Against the backdrop of an increasing emphasis on digital media, traditional parts of the print and paper industry are still in decline – we are continuing to see a decreased demand for high print volumes which, in turn, means reduced overall paper volumes. However that is not to say the market is staid; as we continue to see pockets of growth in new applications, markets and sectors. With this, the challenge is for customers to be able to be agile and adapt their offer to align with these new trends.

And what have been the biggest opportunities?
There is a real opportunity in the marketing and creative sectors. With people receiving so many digital communications each day, digital fatigue has begun to set in and marketers are coming to recognise the benefits of a tangible, paper-based item as a way to create stand out. That’s why, although print runs are generally getting shorter, customers are increasingly willing to spend more to create bespoke, aspirational concepts in order to achieve cut-through – offering a perfect opportunity for printers to upsell premium, custom and bespoke options. Aligned to this, printers are now able to cost-effectively create variable data campaigns on speciality materials, and in short-runs, for highly targeted and impactful holistic marketing campaigns which can deliver a higher return on investment.

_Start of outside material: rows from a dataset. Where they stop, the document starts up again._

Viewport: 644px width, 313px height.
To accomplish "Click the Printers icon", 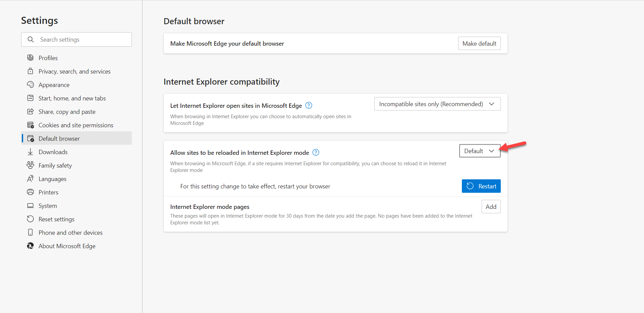I will (31, 192).
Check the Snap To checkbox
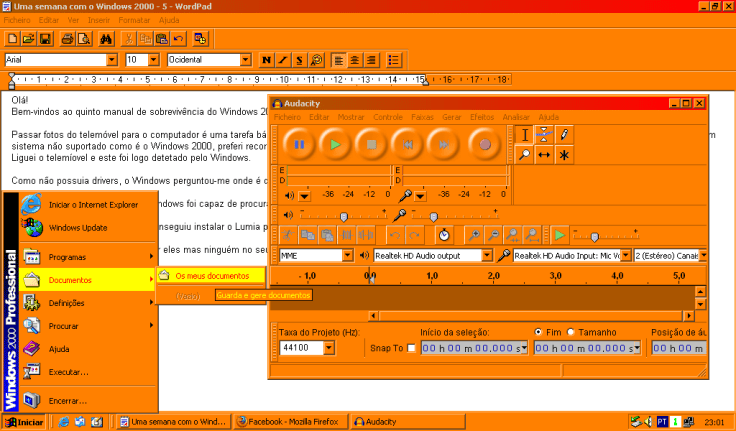Image resolution: width=736 pixels, height=431 pixels. 411,348
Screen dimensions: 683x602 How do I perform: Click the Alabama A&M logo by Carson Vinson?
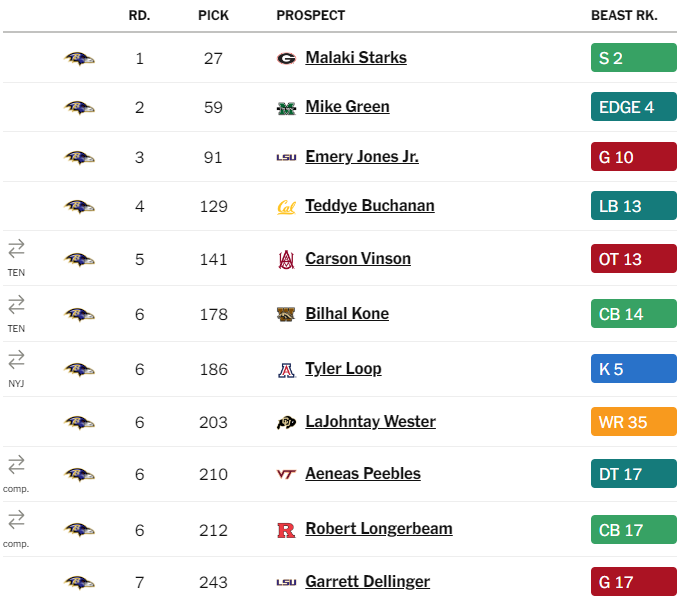pos(286,260)
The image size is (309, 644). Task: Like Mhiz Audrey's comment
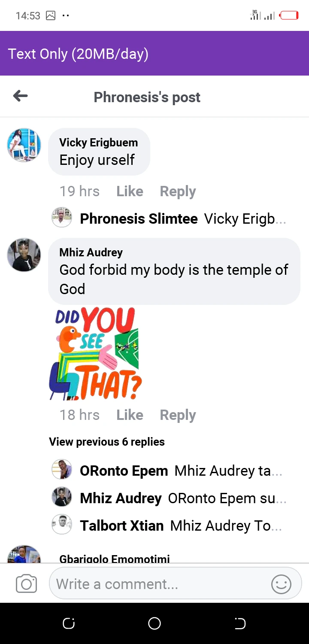(x=130, y=415)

This in turn means there is a real benefit for customers to partner with a consultant who can provide a tailored approach and recommendations on individual projects.

What is the biggest priority for the print industry in 2018?
For us, the biggest priority for printers lies in progression and growth; whether that’s by embracing new innovation, diversifying into new markets or honing their current proposition.

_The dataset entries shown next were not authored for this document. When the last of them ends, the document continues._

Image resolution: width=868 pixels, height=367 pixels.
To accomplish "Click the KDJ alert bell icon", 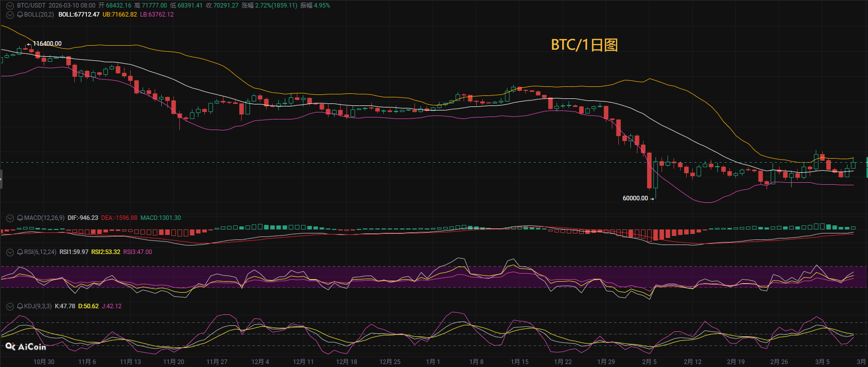I will (20, 306).
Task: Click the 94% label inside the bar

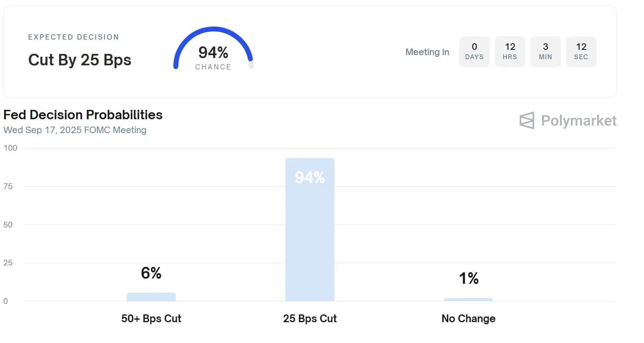Action: [310, 178]
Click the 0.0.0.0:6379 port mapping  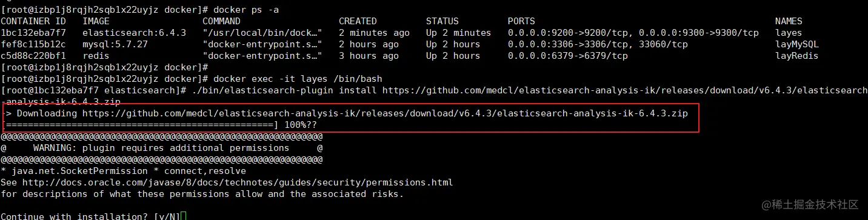pos(567,56)

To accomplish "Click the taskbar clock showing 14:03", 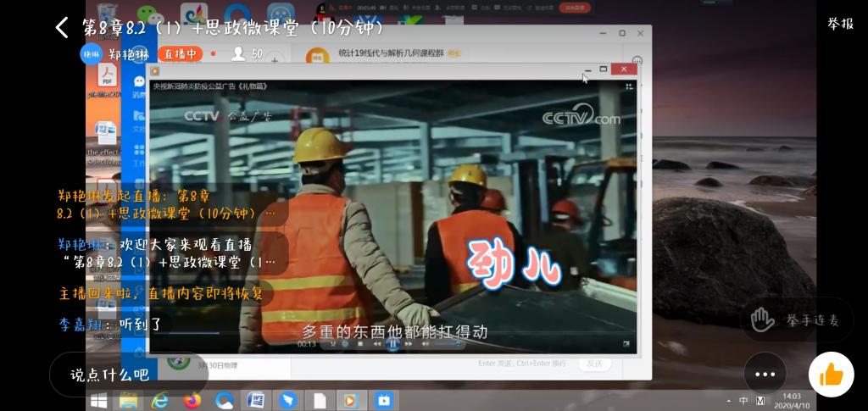I will (792, 400).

We see it is an incredibly exciting time to be in the industry as we continue to witness a determinable shift away from standard to creative, personalised and often bespoke concepts, reaffirming the importance of print and paper amid the digital landscape. However, in order to unlock this opportunity printers must remain innovative and creative.

That’s why, at Antalis, we are constantly working to bring print service providers the newest, most exciting products first, designed to help them delight customers and, in turn, create stand-out. It’s crucial that we capitalise on new growth areas as more customers seek to broaden their services and diversify into new markets, and Antalis’ Academy is in place to help do just that.

The time is now for printers to take advantage of stand-alone printed communications or print within multi-channel campaigns and we encourage them to look to inspire and advise their customers on the endless possibilities that paper based communication can bring.

What are the main trends you are expecting to see in the market in 2018?
As digital printing is able to better meet demand for personalisation, it will continue to grow in prominence this year. Printers are now able to cost-effectively create variable data campaigns on speciality materials, and in short-runs, for highly targeted and impactful marketing. We therefore expect to see an increasing trend for small print runs and, as such, we offer a split pack service whereby customers can purchase our creative papers in smaller qualities at a minimum of 25 sheets.

What technology is going to have the biggest impact on the market this year?
There’s lots of innovative products set to make an impact this year, including PowerCoat® Alive – an advanced paper range featuring integrated NFC (Near Field Communication) technology. It works in conjunction with smartphones and other devices to display a programmed web-link direct from the paper and is an excellent example of multi-channel communication at its best.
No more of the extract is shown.